In short, meiosis introduced sexual reproduction to the globe. It is one of nature's most elegant feats of engineering, a precise choreography of proteins and DNA. First discovered by biologists working with sea urchin eggs in the 1870s, meiosis eventually became recognized as the driving force behind cell division in all organisms that depend on sex to reproduce (note: not all do).
But the ingenious meiosis machinery can break down, and when it does, it can produce birth defects and sterility. Biologists have never fully understood how meiosis works, much less how it doesn't.
Working with yeast cells (a common, powerful tool in cell biology research), Hong-Guo Yu , assistant professor of biological science is adding to the modern understanding of meiosis. Last fall, the Journal of Cell Biology, (September issue) published some of his latest findings.

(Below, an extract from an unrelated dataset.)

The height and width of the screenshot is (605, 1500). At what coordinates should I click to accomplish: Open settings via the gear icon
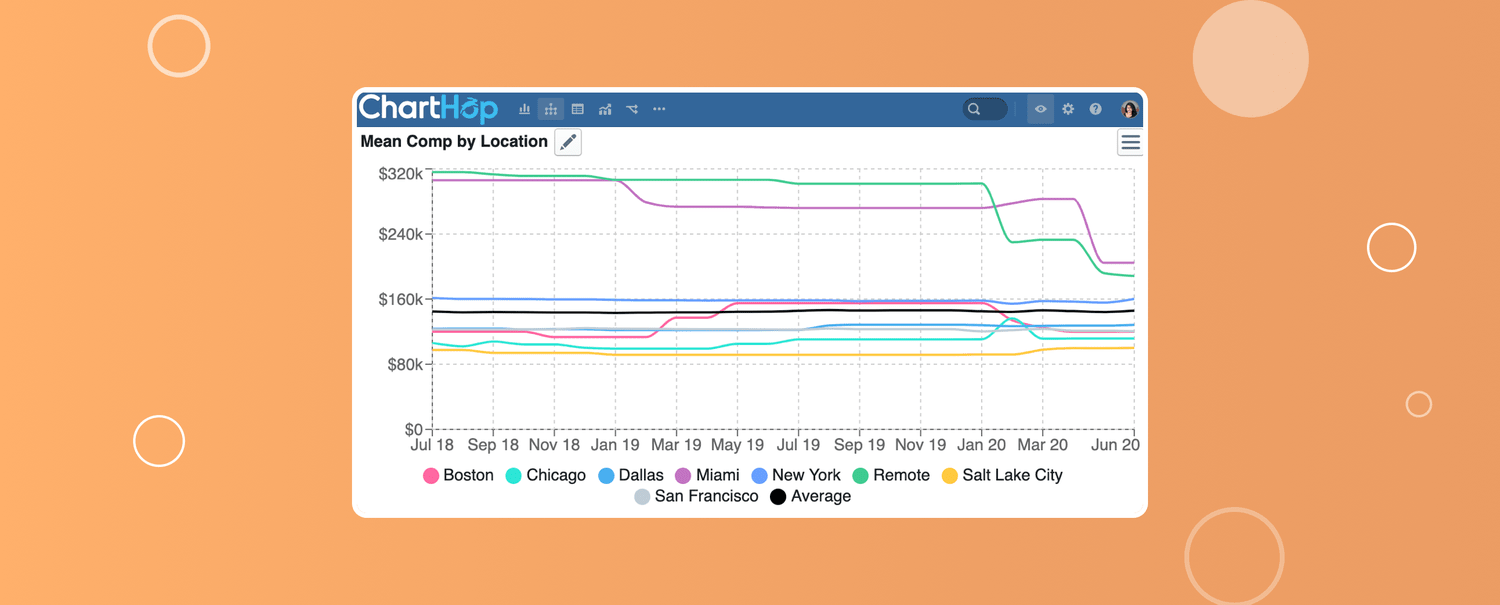1068,109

Yu's lab suspected that a single protein, called pds5, was a key part of the meiosis machinery, but they didn't know exactly what its role was in the process. Yu's group engineered yeast cells so that as they began to divide, the pds5 protein would disappear. The result was dramatic—the protein's absence completely derailed nature's machinery.
Normally during meiosis, Yu explained, a cell begins dividing by duplicating the set of chromosomes it inherited from its parents. A twin set of chromosomes is formed, a set for each new cell being created. This pair of new cells splits yet again to form a total of four new cells, each carrying the number of chromosomes as the original cell. In humans, some of this dividing-up process results in egg cells, and some results in sperm cells.
Yu found that when pds5 is absent, the original duplicate sets of chromosomes literally get stuck (to other cellular components) in the dividing-up process, and they become abnormally short and dense. Ultimately, all these errors lead to yeast spores that are sterile. In humans, errors during meiosis also can lead to genetic disorders, such as Down syndrome and other developmental conditions.—C.S.